Rewrite the rows from the line that has "The height and" through the end of the rows, changing "Task" to "Instruction" and keeping everything else the same. Leave the pictures out of your answer.

Word and element locating data:

════════

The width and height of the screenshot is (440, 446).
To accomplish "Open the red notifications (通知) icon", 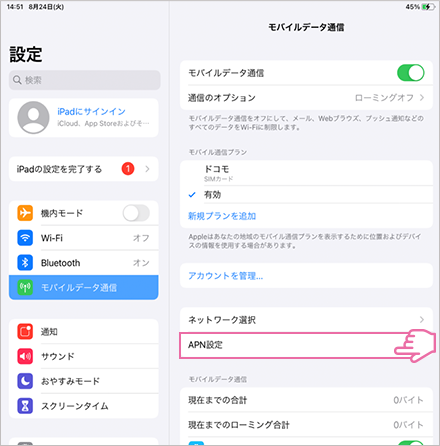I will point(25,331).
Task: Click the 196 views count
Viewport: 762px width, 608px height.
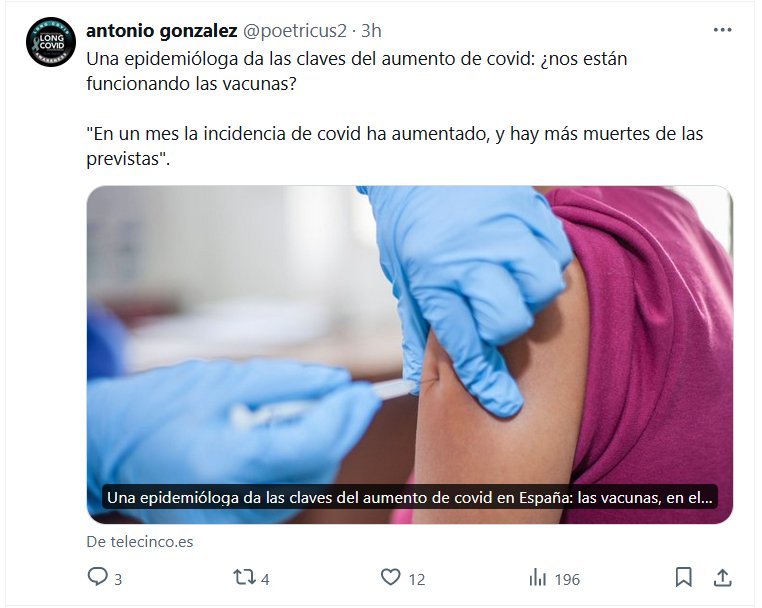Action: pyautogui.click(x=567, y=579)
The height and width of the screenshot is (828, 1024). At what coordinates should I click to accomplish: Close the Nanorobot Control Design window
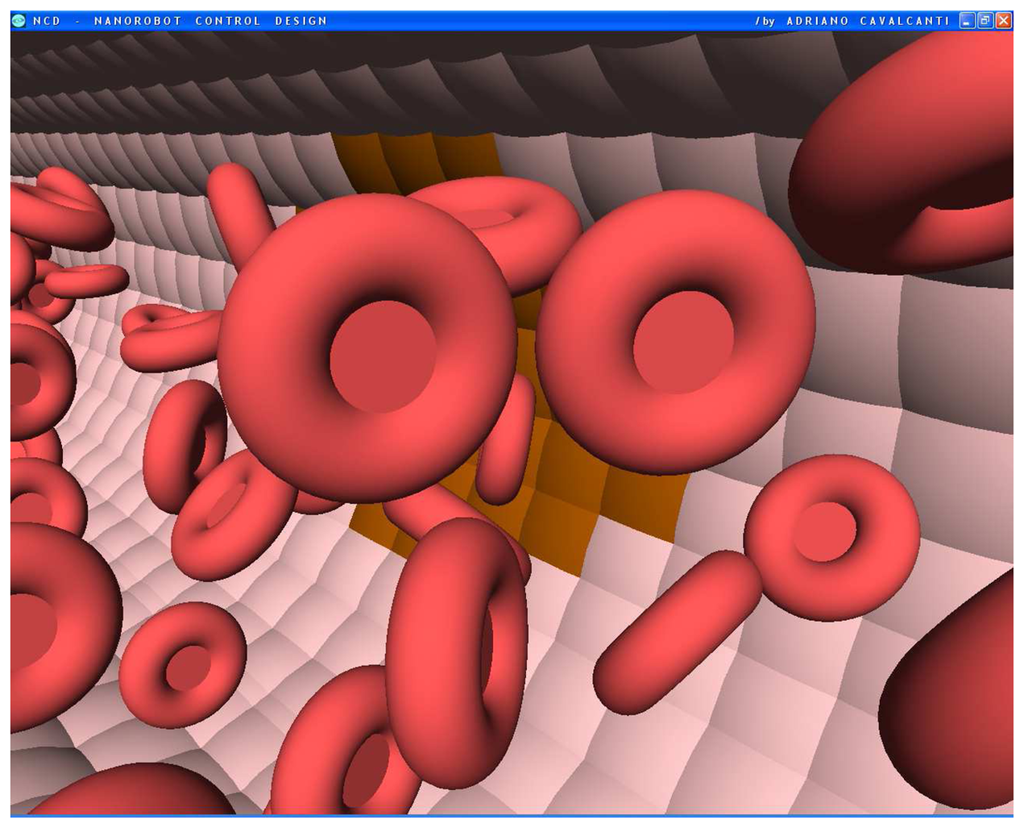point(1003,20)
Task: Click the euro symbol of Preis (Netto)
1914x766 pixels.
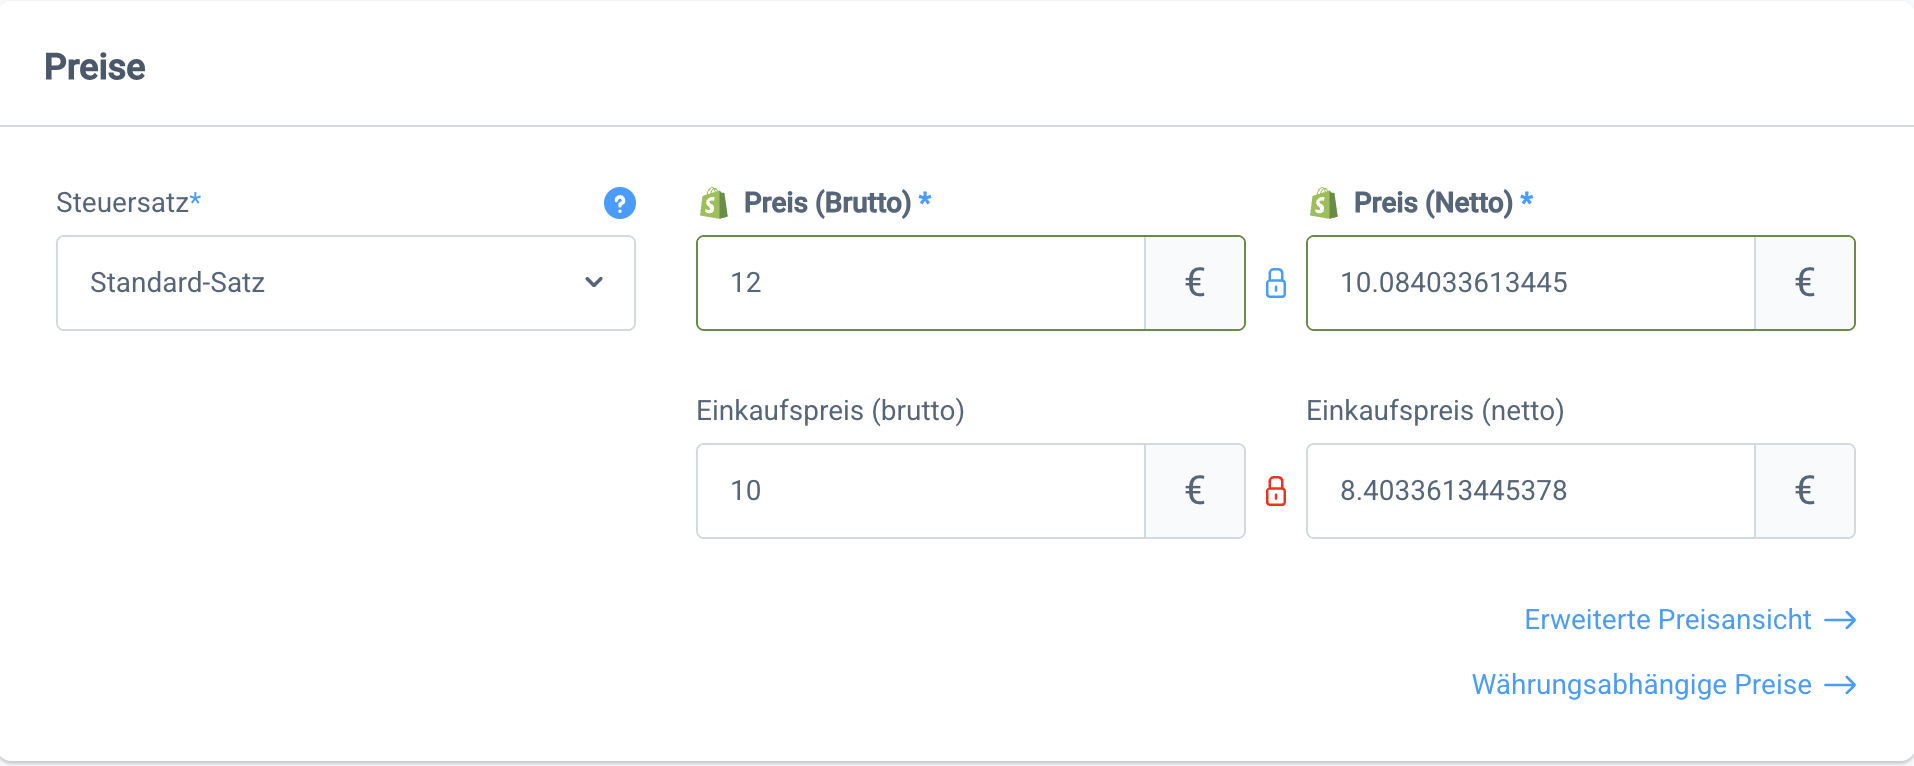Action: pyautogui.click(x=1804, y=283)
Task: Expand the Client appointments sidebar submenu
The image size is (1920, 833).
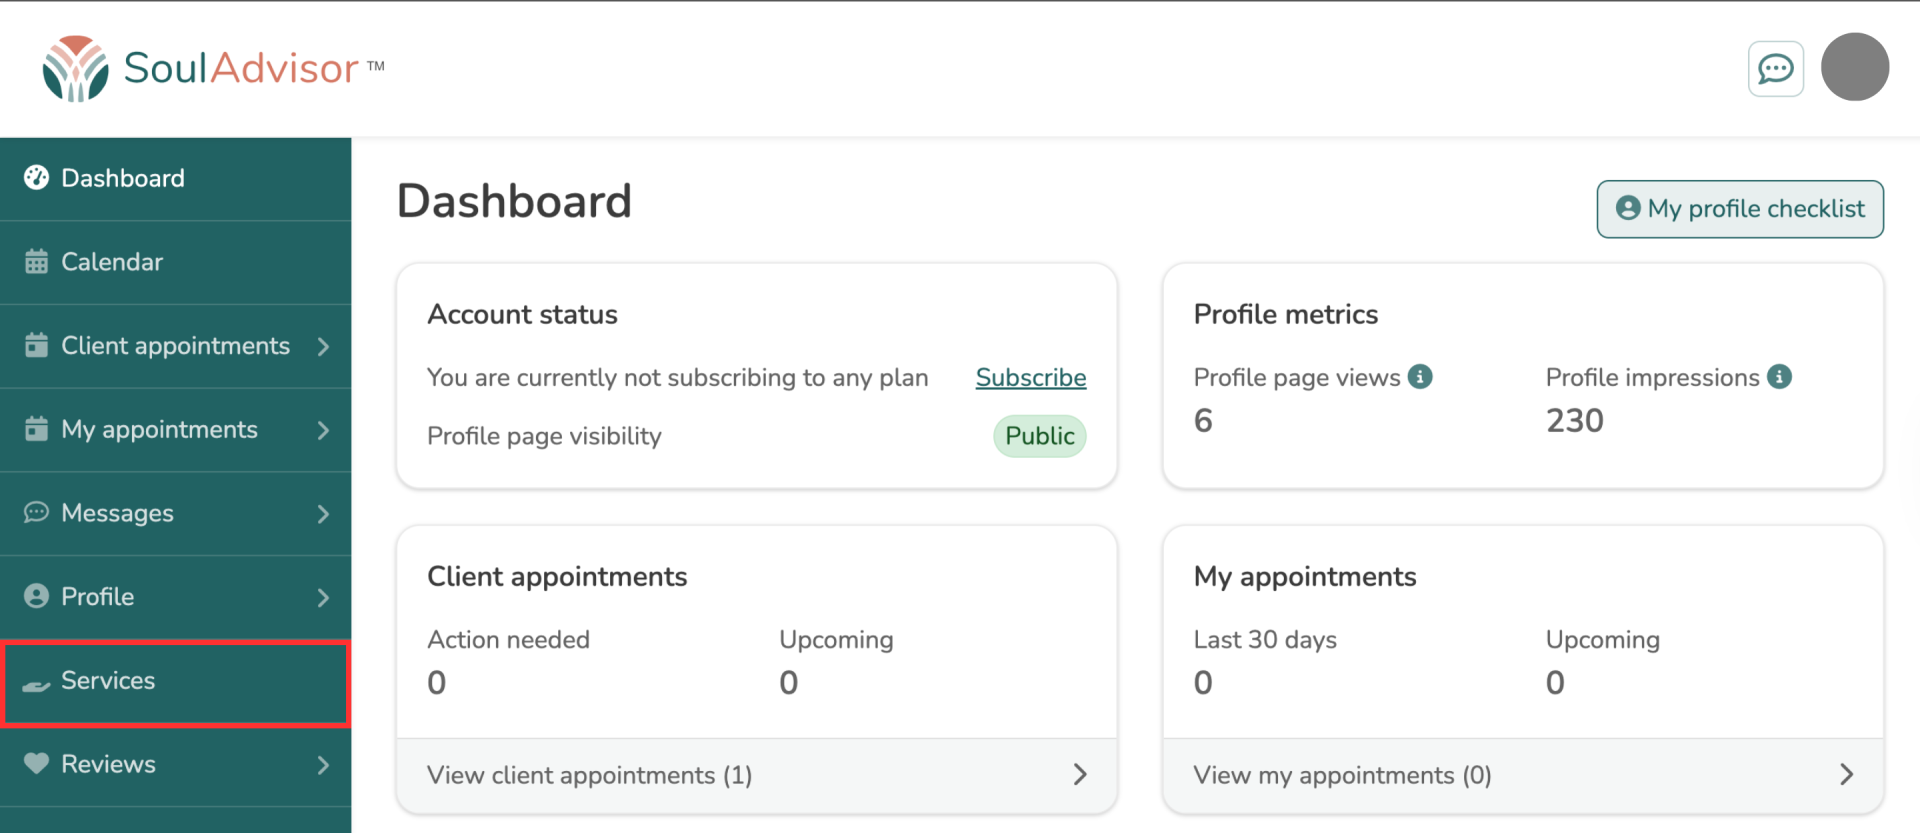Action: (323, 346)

════════

TASK RESPONSE:
The height and width of the screenshot is (828, 1024). At what coordinates should I click to accomplish: Close the Nanorobot Control Design window
point(1003,20)
Instruction: Click the euro symbol of Preis (Netto)
1914x766 pixels.
Action: pyautogui.click(x=1804, y=283)
Instruction: Expand the Client appointments sidebar submenu
The image size is (1920, 833).
Action: (323, 346)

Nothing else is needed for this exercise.